Issue Date: July 31, 2017 | Web Date: July 25, 2017
Calls to poison centers about dietary supplements on the rise
More than 70% of Americans take some form of dietary supplement. Yet these increasingly popular products typically don’t undergo U.S. Food & Drug Administration safety testing or approval before they hit the market, a lax requirement that may merit reevaluation, according to a recent study (J. Med. Toxicol. 2017, DOI: 10.1007/s13181-017-0623-7).
In the study, researchers evaluated data collected from 2000 to 2012, finding that calls to U.S. poison control centers reporting dietary supplement exposures doubled during the period, to total about 275,000 calls. The majority of those exposures occurred in children younger than age six. Often, parents don’t think of supplements as dangerous and leave them within reach of curious children, says Henry Spiller, director of the Central Ohio Poison Center and coauthor of the new study. But when it comes to safety, parents should treat them like any other medicine, he says.

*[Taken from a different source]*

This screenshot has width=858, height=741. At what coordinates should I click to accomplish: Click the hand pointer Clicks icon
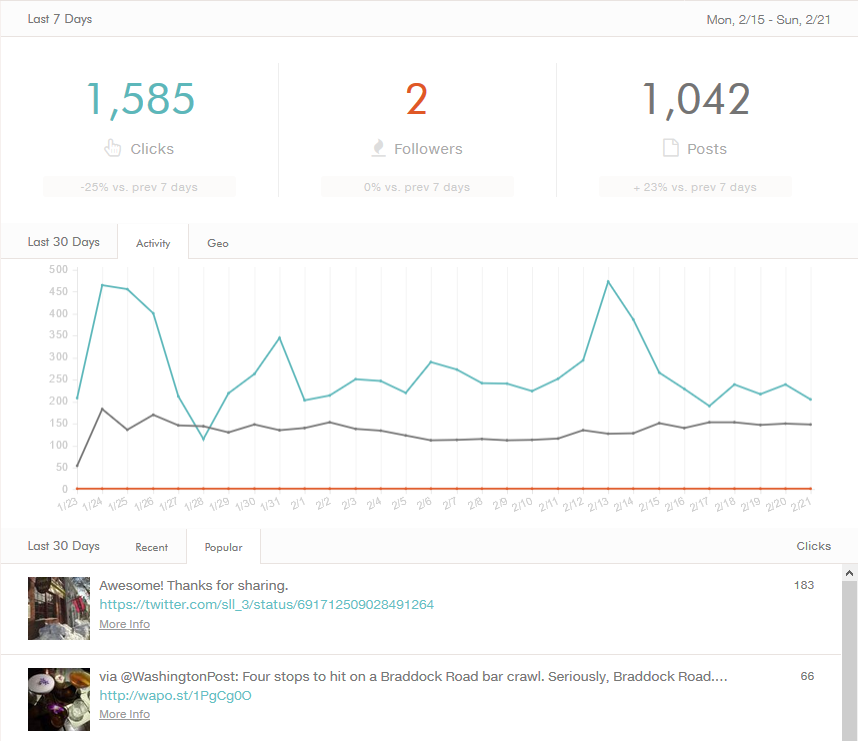point(113,149)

Although most of the exposures over the 13-year period had relatively benign effects, 4.5% of the reported exposures resulted in serious medical outcomes. These adverse effects were linked to a few main categories of supplements: energy products, cultural medicines such as Ayurvedic treatments, and botanicals such as ephedra, which was once marketed for weight loss, heightened alertness, and improved athletic performance.

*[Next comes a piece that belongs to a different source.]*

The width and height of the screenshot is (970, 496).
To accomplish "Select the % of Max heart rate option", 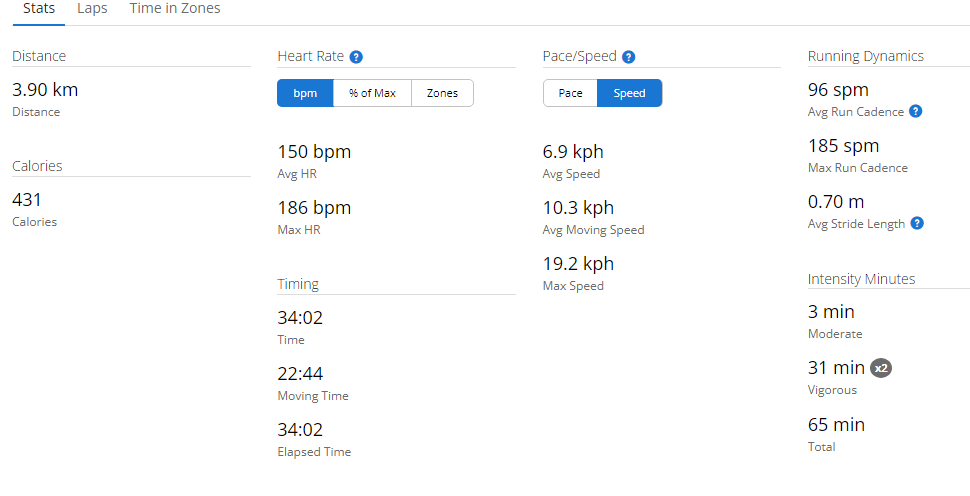I will point(372,93).
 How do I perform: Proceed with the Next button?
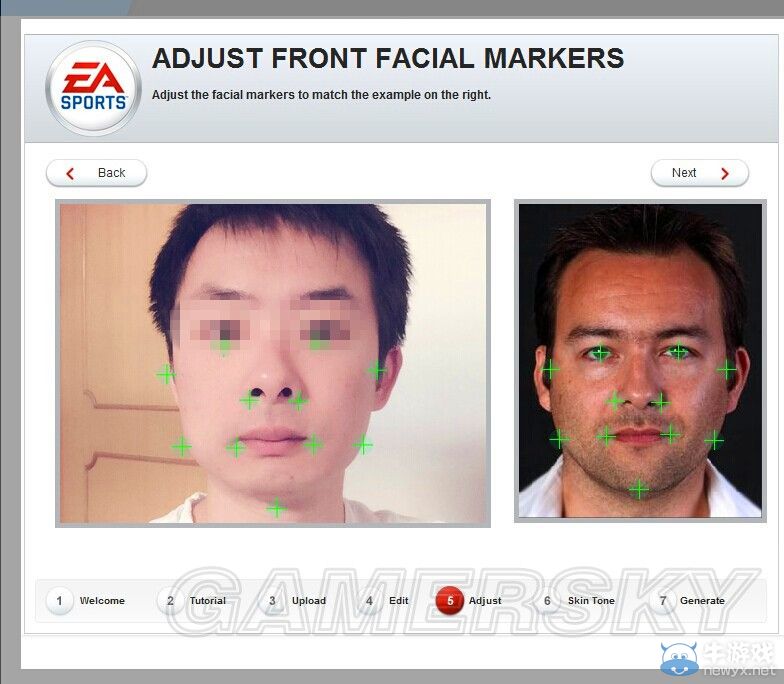tap(699, 173)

Calls to poison control centers reporting exposures to ephedra-containing products peaked in 2002, then declined as reports of increased blood pressure, myocardial infarction, stroke, and even death came to light. FDA subsequently banned ephedra in 2004, resulting in a drop-off of ephedra-related exposures.

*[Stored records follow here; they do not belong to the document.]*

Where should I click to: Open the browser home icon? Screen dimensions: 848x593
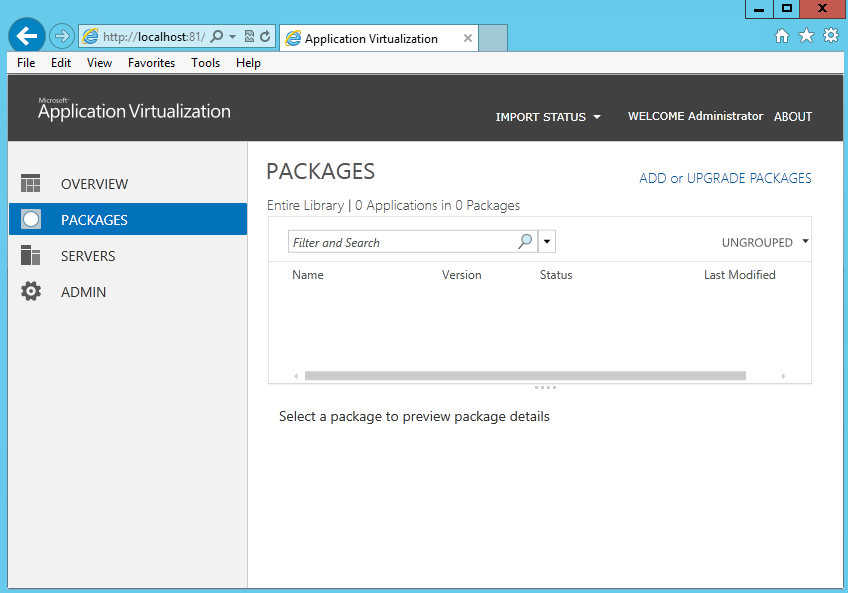[781, 36]
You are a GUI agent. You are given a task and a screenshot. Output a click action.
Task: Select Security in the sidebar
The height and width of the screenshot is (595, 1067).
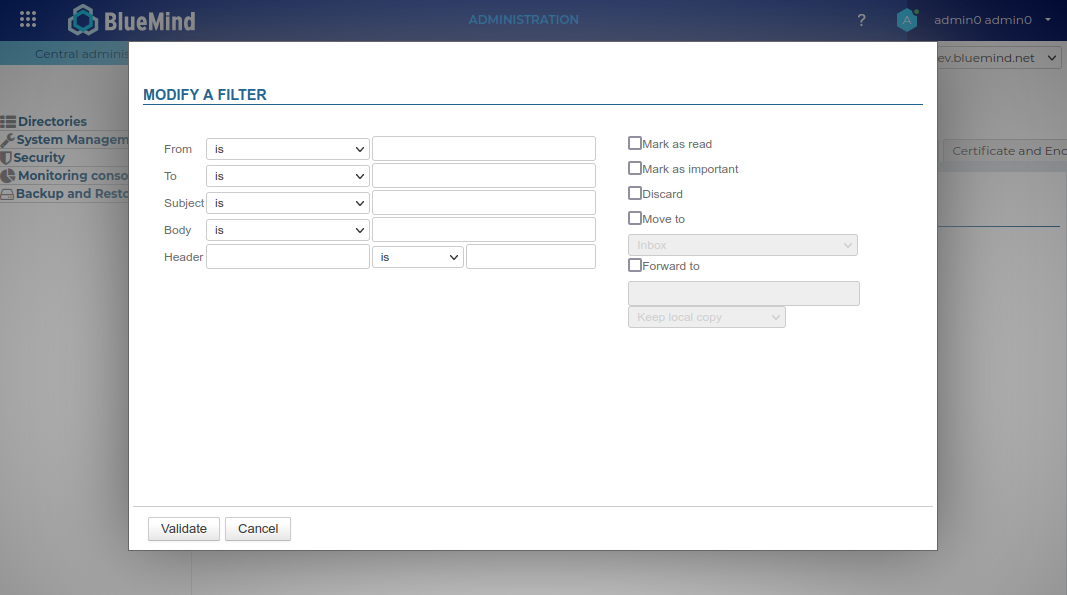39,158
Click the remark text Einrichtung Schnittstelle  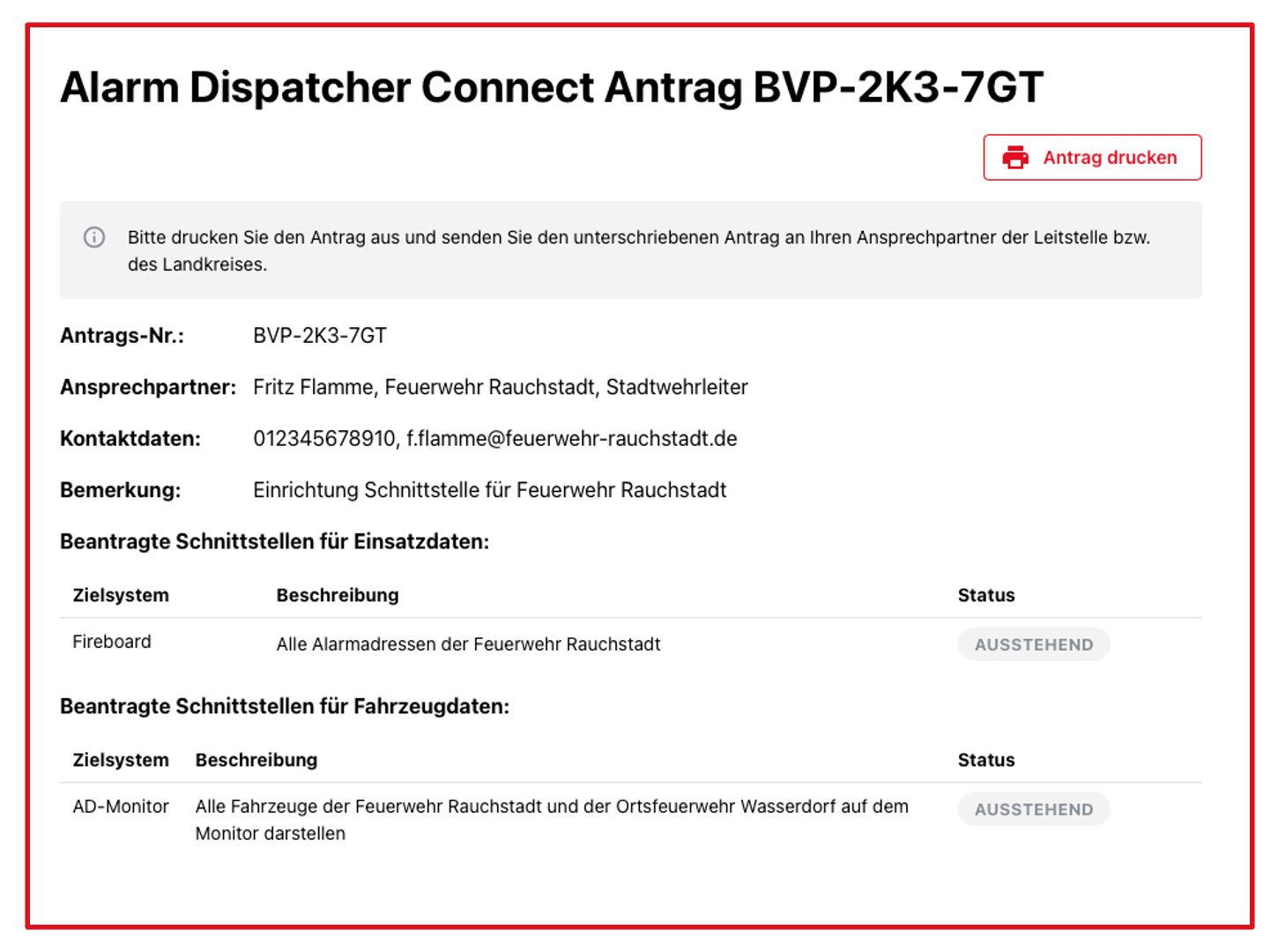pos(489,490)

Spiller says the ephedra ban had a clear, positive effect, and he advocates for the regulation of other problematic supplements. For instance, he points to the sexual enhancement product Yohimbe, which has been associated with serious side effects including abnormal heart rate, kidney failure, heart attack, and seizure, and to energy products, which have also been linked to abnormal heart rate and seizure.
Martin Ronis, a professor of pharmacology at Louisiana State University Health Sciences Center New Orleans who recently wrote a review on the adverse effects of nutraceuticals and dietary supplements, says the study provides a “snapshot” of the effect of supplements on human health and reveals the major culprits. “Not everything you take that’s over the counter is necessarily good for you,” he says.
The Government Accountability Office recommended in 2013 that FDA explore ways to receive health effects data about dietary supplements from poison control centers. At the time, FDA concurred with GAO’s recommendations but said lack of resources is a factor.
CORRECTION: This article was updated on July 31, 2017, to reflect that the rise in dietary supplement exposures reported to poison control centers between 2000 and 2012 was 100%, not 200%.